L'année 1994 est également celle de la mort de Kurt Cobain, faisant ainsi étrangement écho au premier succès du blanc Beck, « Looser », dans lequel ce dernier se moquait avec amusement de la posture prétendument suicidaire et dépressive communément associée à l 'indie-rock (voire au rock en géneral) à cette époque.
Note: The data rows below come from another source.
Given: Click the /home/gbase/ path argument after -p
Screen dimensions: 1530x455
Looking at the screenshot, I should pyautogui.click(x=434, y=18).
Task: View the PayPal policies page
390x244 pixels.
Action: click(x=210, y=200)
Avec « Odelay », Beck va au bout de cette attitude « slacker », ironiquement je-m'enfoutiste, déterminé à bousculer les conventions du rock et à s'amuser de façon géniale avec à peu près tout ce qui lui passe sous la main : banjo, synthé, sampler, blues, folk, funk, hip-hop, tout passe dans la joyeuse moulinette de l'artiste qui fait subir les pires outrages à ses mélodies en prenant, paradoxalement, bien soins de ne pas les abimer (par la grâce de la production savante et impeccable de ses copains les Dust Brothers) ...
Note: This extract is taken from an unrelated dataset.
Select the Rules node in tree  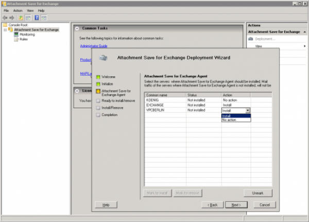click(24, 39)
Cette science surréaliste du découpage et du collage, à l'image de la pochette de l'album, héritée probablement du grand-père artiste avant-gardiste de Beck, génère des morceaux qui soufflent délicieusement le chaud et le froid. L'obsédant « Devil's Haircut » s'impose par une rythmique musclée au son d'un riff de western-spaghetti classieux et « Hotwax » allie blues traditionnel et scansion hip-hop avec une habilité bluffante. Le jerk de « The New Pollution » dynamite le funk et s'achève par un sample de saxophone crépusculaire, tandis que « Jack-Ass » est une ballade folk comme Beck Hansen n'a pas réussi à en faire depuis, toute en délicatesse, à peine écornée par des cris animaliers dignes d'un Beck qui ne peut pas s'empêcher de faire l'âne . « Minus » est un morceau parvenant à allier les odeurs de bière keupon (rappelons que Beck's est aussi une marque de bière américaine) avec un style digne de Joe Strummer, et l'album se clôt plus classiquement (comme dans l'album Mellow Gold) par la douce ballade « Ramshackle », bercée par une guitare slide enjôleuse invitant l'auditeur à se remettre de ses émotions.
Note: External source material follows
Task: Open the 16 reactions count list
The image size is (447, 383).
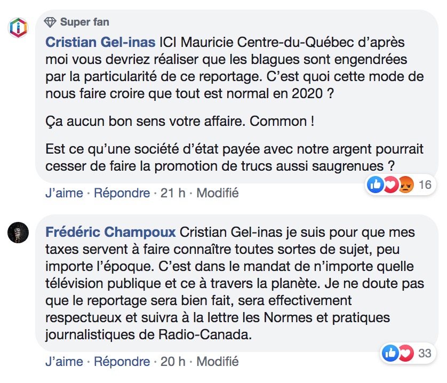Action: (425, 185)
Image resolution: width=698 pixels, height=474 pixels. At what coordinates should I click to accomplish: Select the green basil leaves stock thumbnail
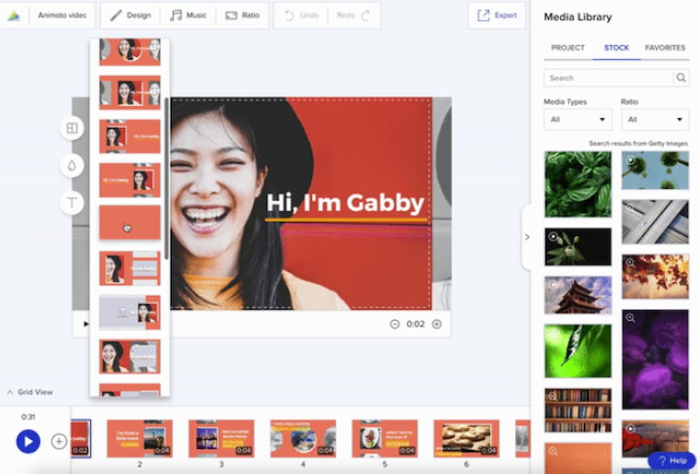(577, 184)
Il est évidemment impossible de retranscrire avec exactitude toute la richesse qui explose littéralement aux oreilles tout au long des quatorze morceaux de « Odelay », mais ce dernier s'impose définitivement comme un classique, tant il a influencé une tripotée d'artistes, de John Spencer à Badly Drawn Boy, en passant par les producteurs The Neptunes. Cependant, aucun d'eux n'est parvenu à recréer la pierre philosophale mélodique que constitue « Odelay ». Beck lui-même n'y est pas parvenu, ce qui l'a incité à concevoir des albums dédiés chacuns à des styles déterminés (tels le funky « Midnight Vultures » ou le gainsbourgien « Sea Change ») qui ne connaitront pas le succès de cet album mutant et indétrônable de sa discographie.